Listen up, mum. I am THIRTY-EIGHT YEARS OLD. I AM A SHIFT WORKER. My being asleep in the late morning does NOT make me an idle teenager. Not only that, but I have done EXACTLY THE SAME SHIFT for nearly TWO DECADES. Yet, you STILL ring and wake me, and ask, “What are your shifts again?” I"m a shift worker but not a rotating shift worker (God forbid that I was). It’s really simple, mum: calling me at 10am is like calling a normal office hours person at 4am. Similarly, you are retired and can call me any time. You don’t NEED to call me early in the morning unless it’s an emergency.
I do NOT have to be nice to someone if I don’t want to. Sure, I’m generally nice to everyone. But the way I figure it, there are 7 billion people on this Earth, I can do without a few of them liking me.
Eat supper tonight. Look, I know I just got home from work, but I’m not really hungry right now. Go ahead and eat. I’ll have something later. Why is this so hard to understand?
I wonder how many people actually end up in the field they were so sure they would be in when they were in H.S. I’ll bet a lot of them ended up in fields were math was pretty important.
At the armed security place I used to work for, they used to do this all the time. Given that it was posted in one of the few places NOT on camera, the memo would be heavily hand modified and signed by a large contingent of fictional (and rudely named) people.
After a long period of complaining, then threatening, then finally collapsing into pleading for people not to do it, they stopped posting such things. Anything they needed us to sign, they’d pass around in a meeting.
We also got a few completely fictional memos posted too.
When I worked midnight to 8am, my mother would call me at 1pm, expecting that I’d be awake “by now”. Yeah mom, when the FUCK do you think I sleep?

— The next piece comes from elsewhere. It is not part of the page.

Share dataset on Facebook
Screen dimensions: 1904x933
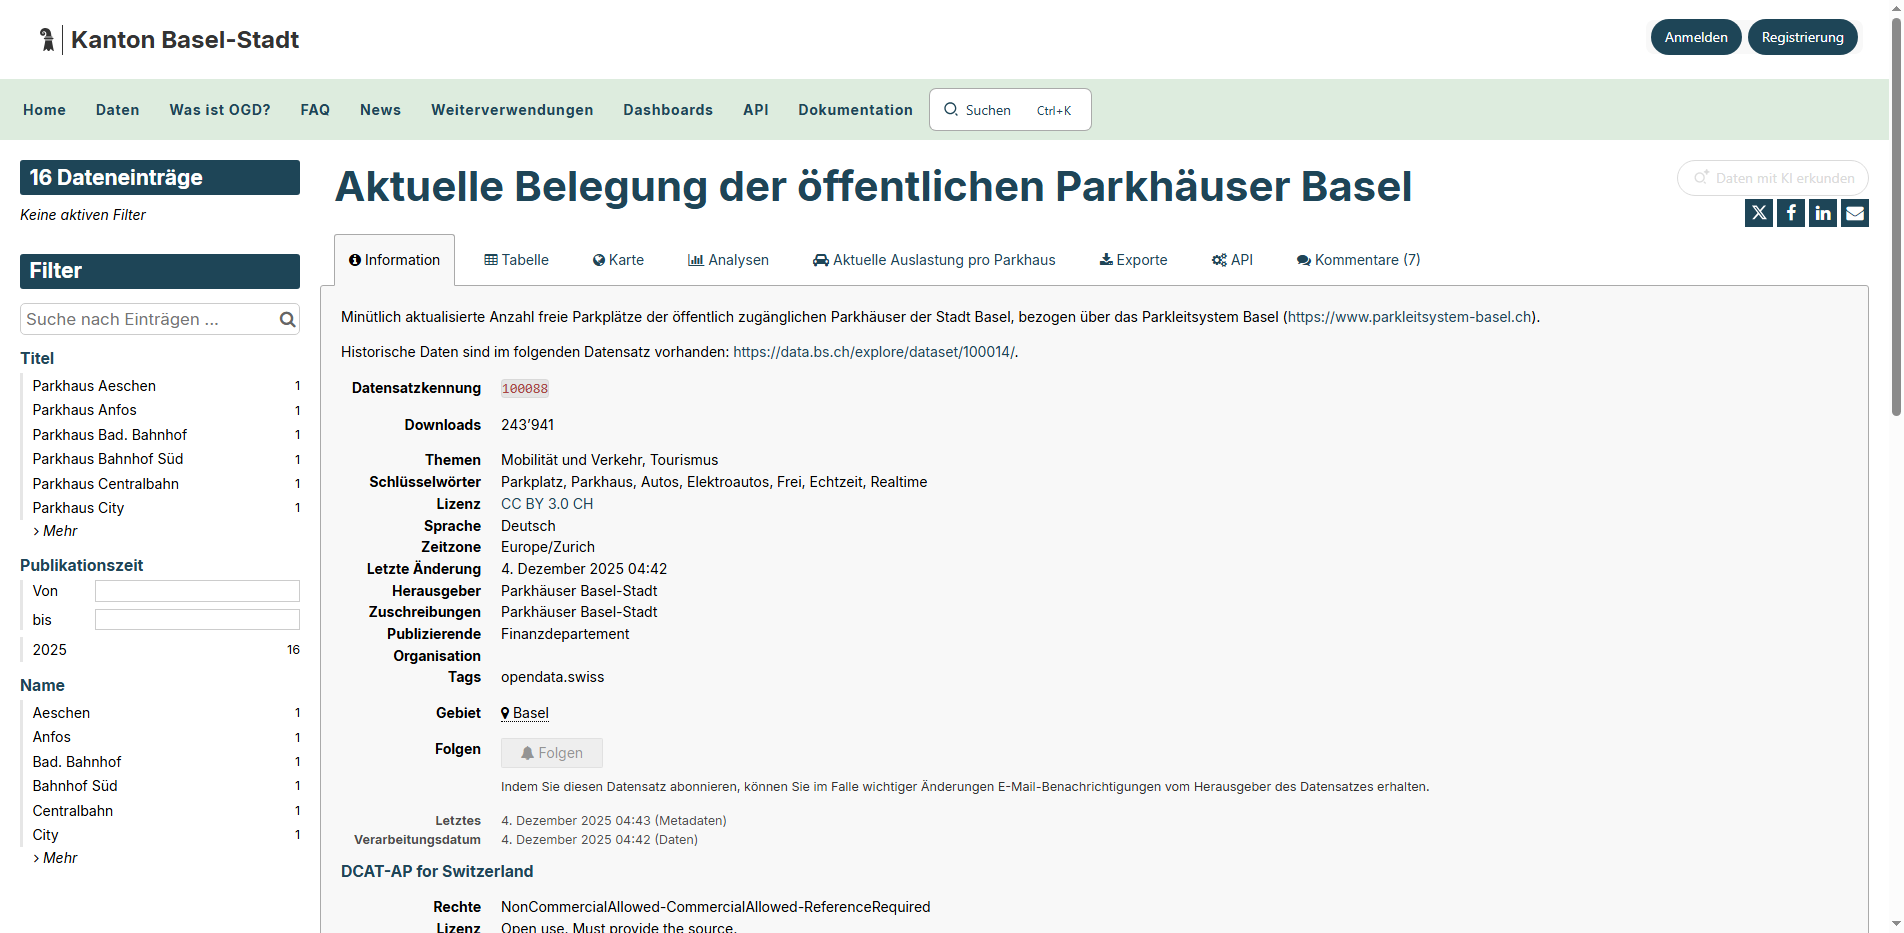[x=1791, y=212]
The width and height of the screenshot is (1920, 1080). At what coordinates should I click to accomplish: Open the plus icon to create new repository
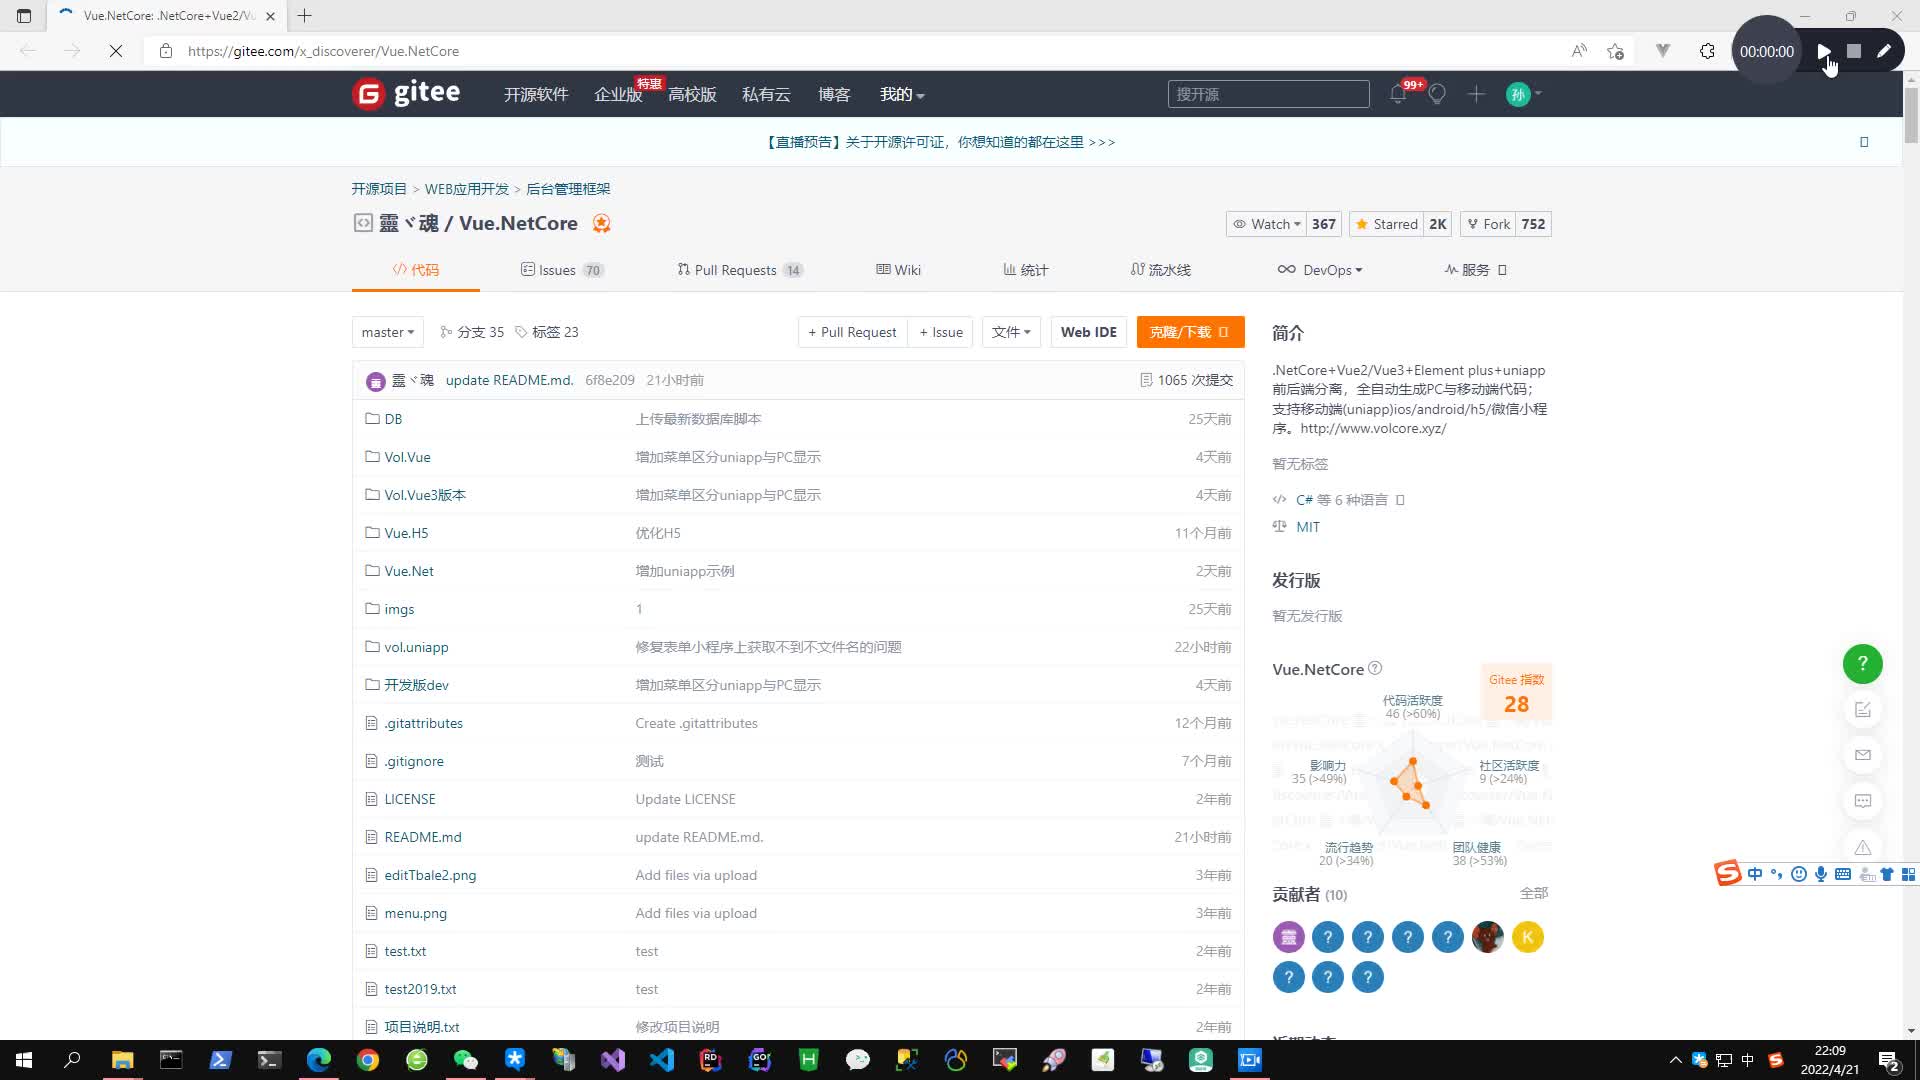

When I finally got angry enough about it to clearly spell out when I was sleeping (noonish to 8pm, because I drove 15 miles east, straight into the sun, coming home in the morning), she compromised by waiting until 3pm to call me. :rolleyes:
A couple of 10-11pm calls to her (oops, you’re in bed? seriously?) made the point.
On the OP: I always love people who claim they don’t need to know any math. Please be sure to complain vigorously every single time in your life that you get completely fucked over because you didn’t understand how interest rates worked, or you got shorted on your pay and didn’t notice, or whenever something doesn’t go your way because you were too stupid to do the simple math that would have told you there was something wrong with the situation. Be sure to sign up for that 60% compound interest short term loan too! After all, you need the money right now, right?
I wish I’d learned math better in high school. I regret that I cheated my way through algebra instead of getting a tutor and really learning it. Math does come up in real life in a lot of ways and it’s not very easy to learn on your own.
My personal advice, along these lines, is to learn to type. I get irritated as all hell at the younguns in the office who claim they don’t need to know how. Okay, that explains why I’m five times more productive than you, but not why the supervisor keeps you around.
I don’t have to eat anything I don’t want to. The days of choking down broccoli and cauliflower at the dinner table are over. I’ll eat raw broccoli, but cauliflower? Yuck A Doo.
My children, now teenagers, have taste preferences that I accommodate. When they were younger, I’d urge them to try new things. But if my daughter turns up her nose at shrimp…great, more for us!